---------- DATASET ENTRIES ----------
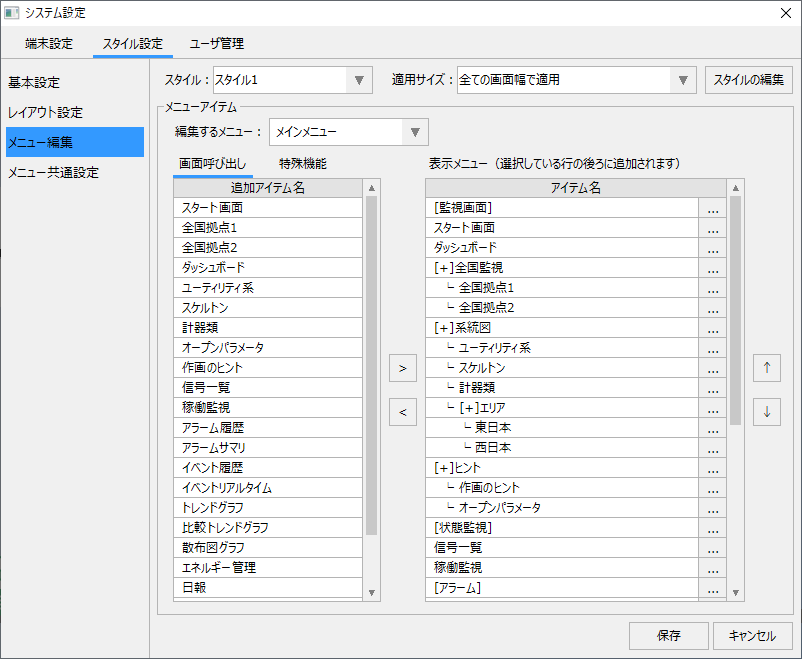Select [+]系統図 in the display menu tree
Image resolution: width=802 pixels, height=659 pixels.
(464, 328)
----------
---------- DATASET ENTRIES ----------
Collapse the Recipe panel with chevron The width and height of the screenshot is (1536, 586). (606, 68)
----------
---------- DATASET ENTRIES ----------
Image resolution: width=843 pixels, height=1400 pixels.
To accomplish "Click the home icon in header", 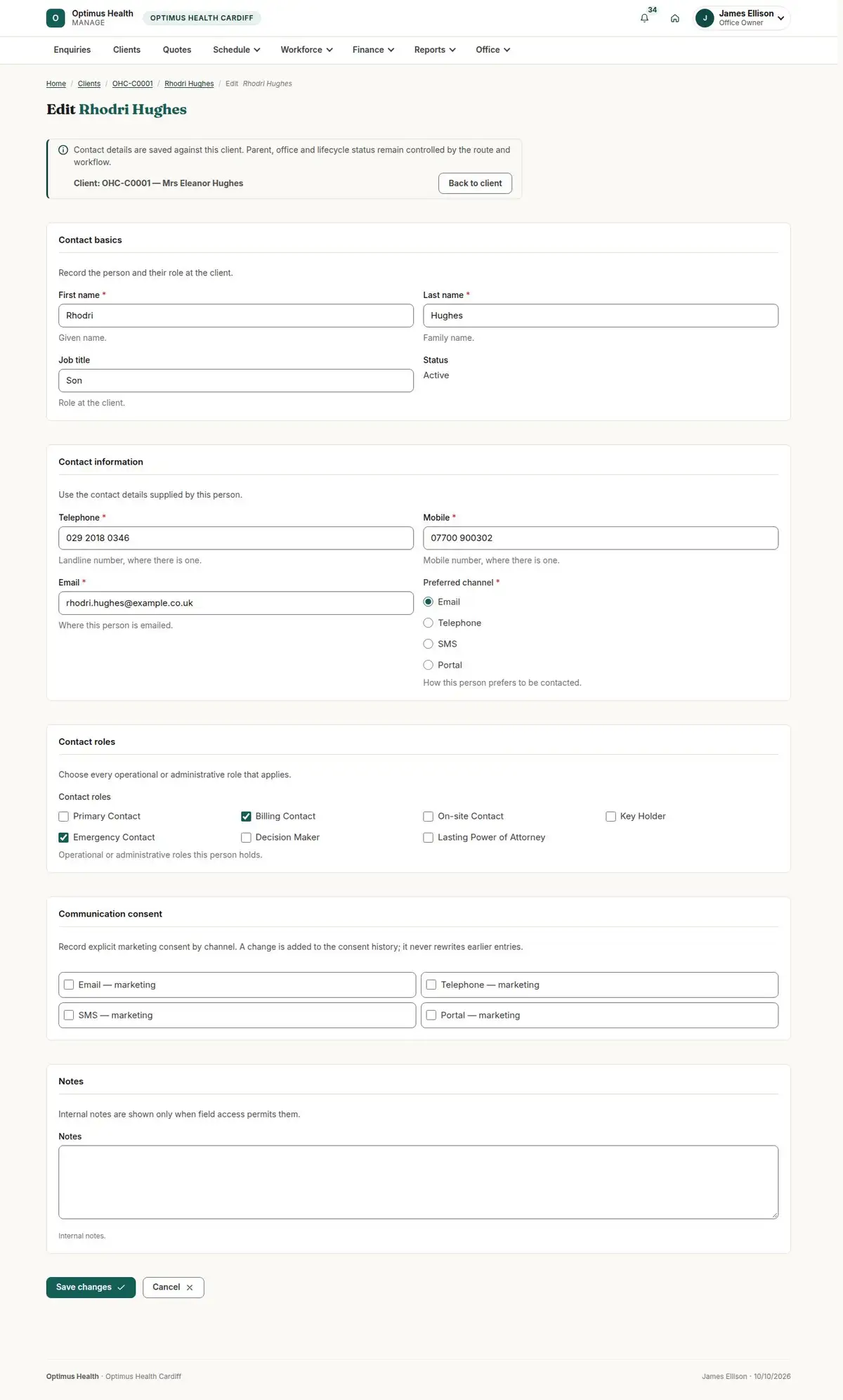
----------
◆ **YOUR GOAL**
Starting from the line with "Image resolution: width=843" in the records above, repeat each line exactly until you have written the line with "the home icon", then stop; drop the pictures.

◆ **RESULT BELOW**
Image resolution: width=843 pixels, height=1400 pixels.
To accomplish "Click the home icon in header", 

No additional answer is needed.